FIRMAR que la victoria sobre el Atlético de Madrid resultó balsámica sería una forma bastante aquilatada de ilustrar la sensación de alivio palpada entre los seguidores al ver de nuevo al equipo actuando como un solo hombre, aparcando las dudas y la desorientación de las jornadas previas, yendo a por el partido con arrojo y fe. Tampoco sería exagerado decir que tuvo un gran valor terapéutico a la vista de los condicionantes que reunía la cita: el Athletic, comparecía ante un conjunto puntero que no venía de turismo y se daba una de esas circunstancias que suelen ser fatales cuando en teoría suponen un aliciente extra, como era que pocas horas antes el rival más directo, el Villarreal, había perdido su compromiso. A la hora de la verdad, nada de lo enumerado supuso un impedimento insalvable gracias a que los actores se aplicaron a fondo y ese trabajo en clave destajista obtuvo la plasmación conveniente en el marcador.

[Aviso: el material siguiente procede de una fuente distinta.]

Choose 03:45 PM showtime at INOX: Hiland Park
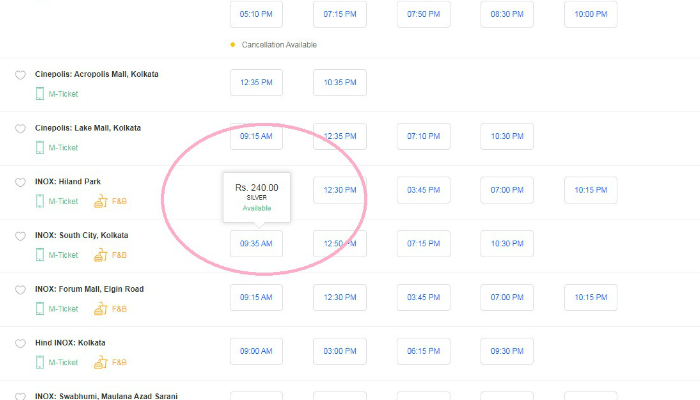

Esto de que el resultado se corresponda con los méritos solo pasa a veces. No por nada, sino porque el fútbol es así. Aunque si un equipo es capaz de hacer las cosas que puede o sabe hacer con asiduidad, lo normal es que vaya encadenando desenlaces favorables en una proporción acorde al potencial que atesora. Por ejemplo, el Athletic ganó el sábado a un enemigo de cuidado, al que se impuso con bastante holgura en la mayoría de los conceptos del juego y el hecho de rendir a la altura de sus posibilidades le otorgó encima el favor de la suerte. Aquellos detalles que pueden decantar un duelo cayeron de su lado, mientras que el Atlético sufrió el desdén de la fortuna, como si se tratase de una penitencia que debía purgar por deshonrar el nivel de su plantilla y de sus aspiraciones.

Subrayada la justicia del 2-0 (hubiese dado igual que finalizase con otros guarismos siempre que reflejasen el éxito del Athletic) y para comprobar que las valoraciones dependen básicamente del signo del resultado, apuntar los siguientes datos: el Athletic marcó dos y en todo el partido solo dirigió tres balones entre los tres palos, el del penalti lanzado por Iñaki Williams y un chut de Muniain facilito para Oblak, además del remate violento en la misma acción de Nico Williams que el portero repelió apurado. Iñaki Williams también envió un centro cerrado que dio en un poste. Del 1-0, qué contar: una acción de mérito en origen, mal culminada acaba en la red por el infeliz desvío de un defensa.

Tiene tela, pero este escueto bagaje ofensivo no es muy superior al del Atlético, pese a que diese la impresión de que el Athletic mandó y no paró de percutir el área rival. Sin embargo, en los dominios de Simón se contabilizaron dos chuts, de Griezmann y Correa, que golpearon en la madera, otro de Carrasco en posición inmejorable dentro del área que in extremis desvió Vesga a córner, uno más de Kondogbia que no halló puerta y un cabezazo picado flojo de Griezmann que embolsó Simón.

Del repaso de las aproximaciones se deduce que el tenaz ejercicio coral desplegado por el Athletic fue más aparente que efectivo en ataque, que su consecuencia más importante fue que desarboló al enemigo, que lo tuvo acogotado, le vulgarizó imprimiendo más y más revoluciones a una iniciativa de la que se valió para generar esa psicosis de que se comió al Atlético de Madrid por las patas. En realidad, le abocó a una derrota sin paliativos, pero la producción en el último tercio del campo no estuvo ni por asomo a la altura del resto de las facetas del juego. Ello explica que Oblak apenas estuviese un poco más ocupado que Simón.

Ahora bien, tras escuchar la lectura de Marcelino reconozco humildemente que algo se me pasó y acaso pida hora al oftalmólogo. El técnico insistió en calificar de "extraordinario" el partido y colocado ahí el listón, tomó impulso para reivindicar su gestión al completo, salvo cuatro partidos (no metió el de Cádiz porque "no hicimos un mal segundo tiempo"). Vaya, la publicidad interfiriendo la celebración. Es lo que hay.